What they should have done is have a tiny basement office in a corner of a rarely used building (like in the basement of the Behavioral Sciences building)... someplace where the rent was cheap and it would really just a storage room (similar to the Lost and Found office) monitored by 1 person.

Now I must admit York University isn't alone in this. A LOT of universities and colleges have jacked up prices for their apparel (and vigilantly guard against "copyright thieves" making knock-off versions).

SIDE NOTE: Since then I think the ownership has changed and York apparel is now sold via the York U bookstore (also in York Lanes)... so presumably prices have probably dropped. Finally. 9 years after I graduated.

But not all places of higher learning do this. Let say for example you attended the University of Alabama... and you wanted some University of Alabama shirts... Well then you just visit their website, browse the prices, and order whatever it is that you actually want.

Easy. And the prices are fair. Not cheap, but fair. Comparable to what you might pay in Old Navy, American Apparel or H&M.

That is the way it SHOULD be done.

Some of them will even have a broad selection of products, like the "Alabama Houndstooth Fedora Hat"... which is *cough* actually not a Fedora. Its a Hamburg hat. Fedoras are broad brimmed. Hamburgs are short brimmed. Sheesh, seriously people, stop calling Hamburgs by the wrong name.

Same goes with Swiss hats.
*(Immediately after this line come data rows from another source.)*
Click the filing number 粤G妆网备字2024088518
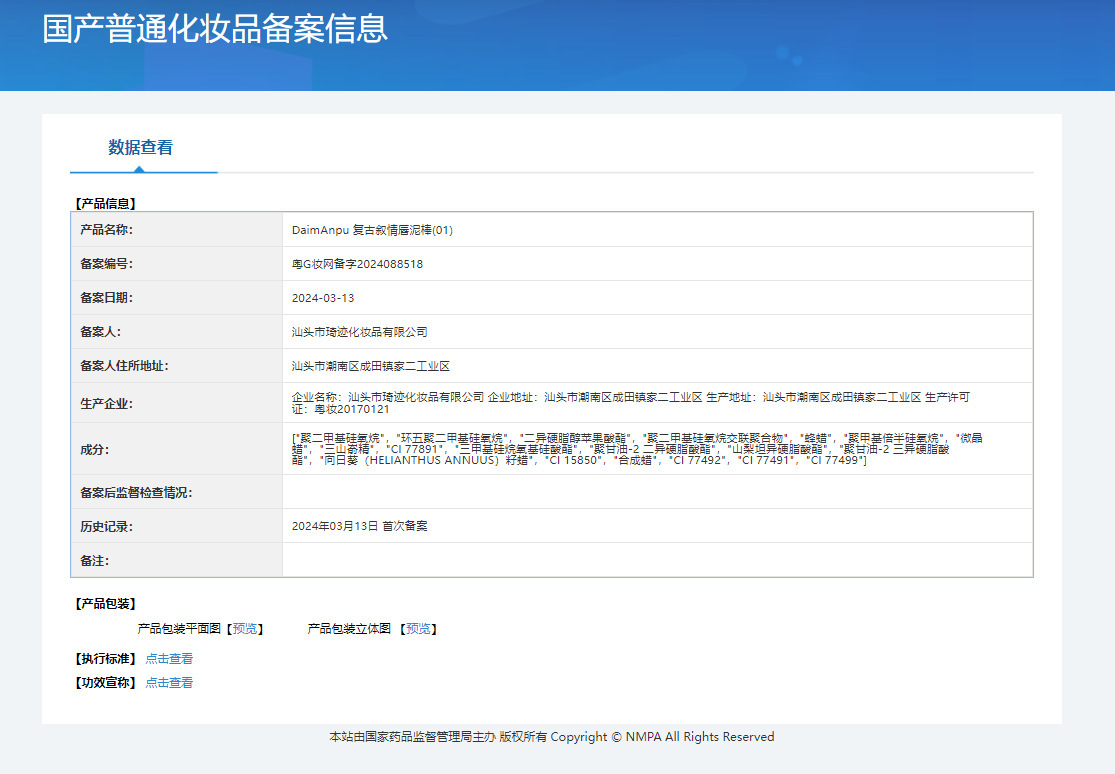The width and height of the screenshot is (1115, 774). tap(357, 264)
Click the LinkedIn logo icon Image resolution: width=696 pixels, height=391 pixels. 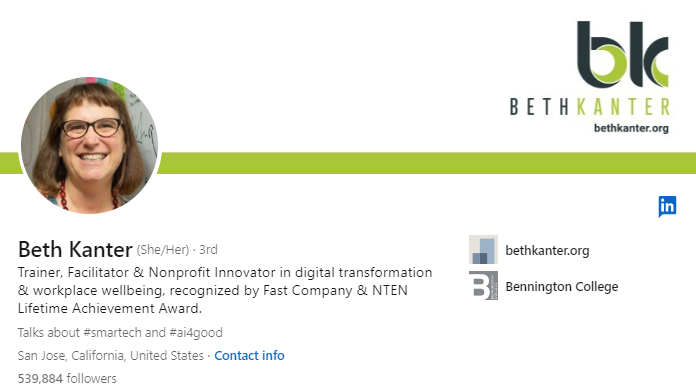coord(667,206)
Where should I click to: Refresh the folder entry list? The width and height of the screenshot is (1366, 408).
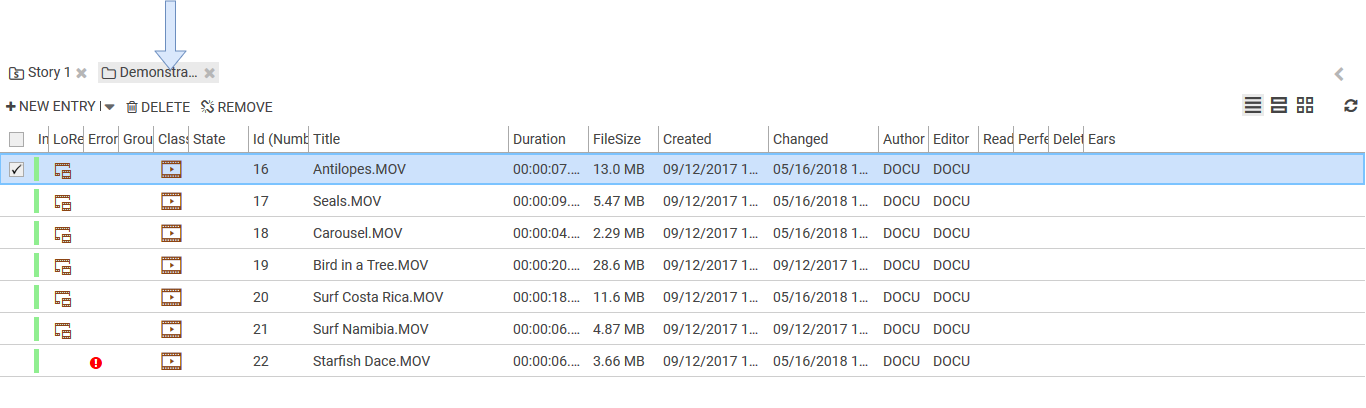click(x=1351, y=106)
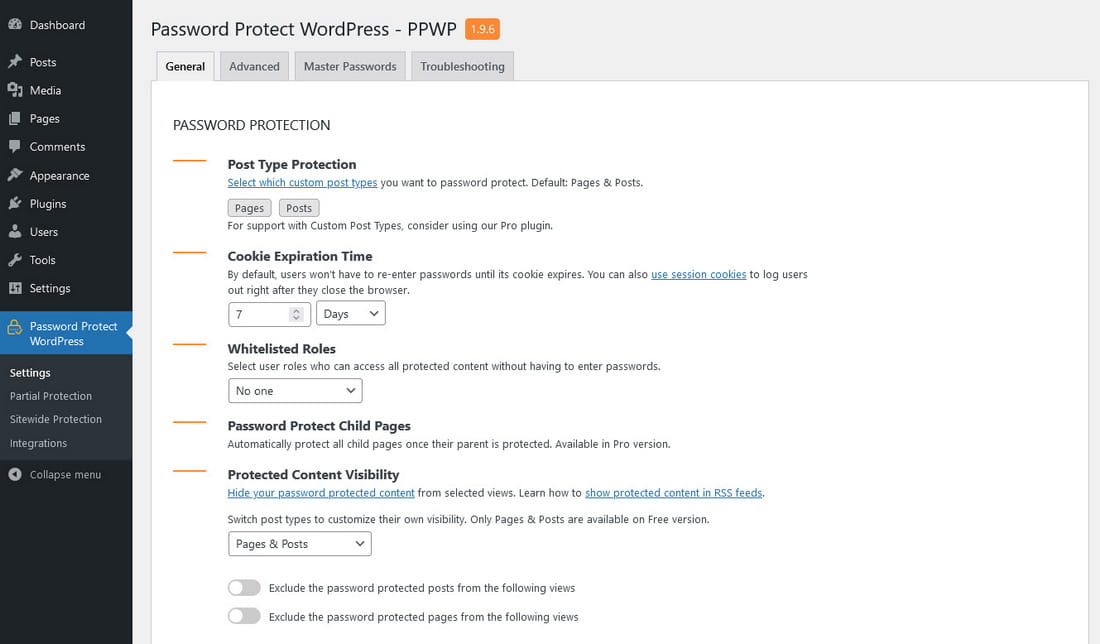Open the Days unit dropdown
The width and height of the screenshot is (1100, 644).
351,314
If it looks like a Hamburg but has a feather in the side, it is called a Swiss.

I swear... It is just like idiots in Hollywood (and video game designers) who keep using Egyptian khopesh swords BACKWARDS and having people committing suicide by slicing their wrists sideways (the proper way is to cut lengthwise along the vein).

And this is what you get for attending university for three to five years... You become educated to the point that:

1. You can recognize historical inaccuracies in TV shows and movies.

2. You *should* be able to spot the difference between different pieces of clothing and their proper names. (Like the difference between "leggings" and "stretch pants".)

3. You can do math and you know when something is overpriced and ripping you off.

4. You can recognize when a company is giving you a fair deal (and when their stuff is made by sweatshops in South East Asia) because you know how to read the label.

5. You can use your brain enough to go to a custom T-shirt place with a logo and have a new shirt made for $30 instead of paying $60 for the official university shirt which is grossly overpriced. (Better yet, you can pick colours and designs nobody else has, thus ensuring you have a shirt that other alumni will be jealous of.)

Oh, and assuming you are also potty trained, you should also be able to dress yourself.

Now go join the workforce of brainless zombies who sit at computers and press buttons, doing what you are told by the uncaring bosses with their big salaries... and ignore the fact that you were told for years that people value creativity and individual thinking.